### Required work:
Below, edit the rows from the line containing "Open the font name combo box" through the line containing "(x=191, y=40)" so that "font name" becomes "typeface" and nothing else changes. Give only those lines, without the pictures.

### Data for this exercise:
+ + +

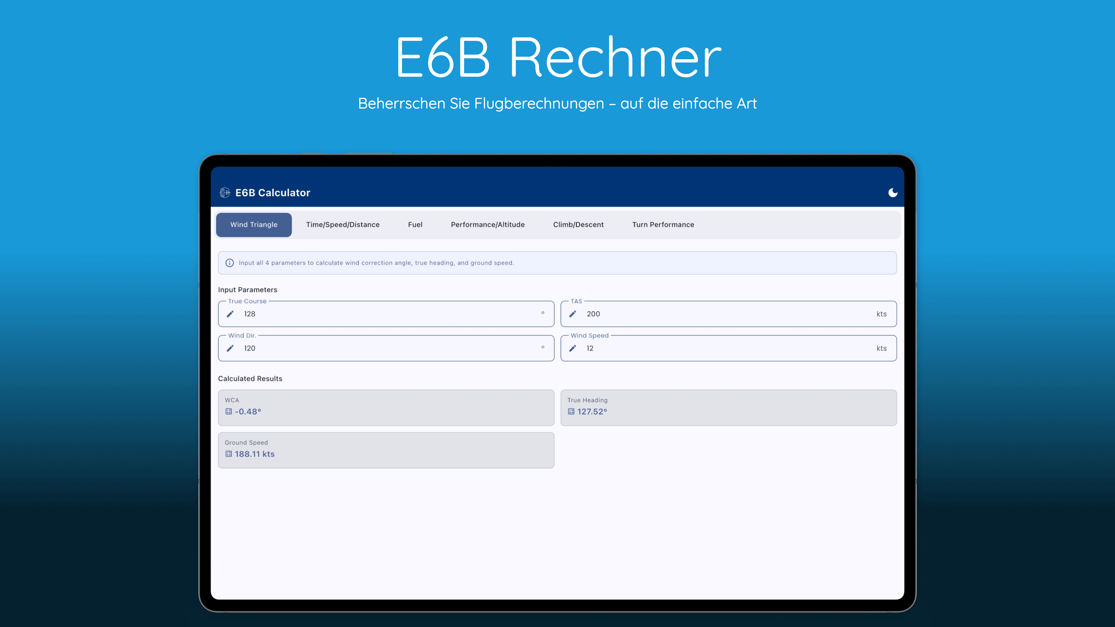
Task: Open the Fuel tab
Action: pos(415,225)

+ + +

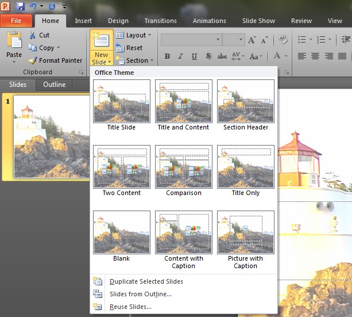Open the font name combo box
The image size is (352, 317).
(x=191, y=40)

+ + +

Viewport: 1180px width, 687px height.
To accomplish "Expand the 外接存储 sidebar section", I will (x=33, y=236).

+ + +

### Full solution:
Open the typeface combo box
The image size is (352, 317).
(x=191, y=40)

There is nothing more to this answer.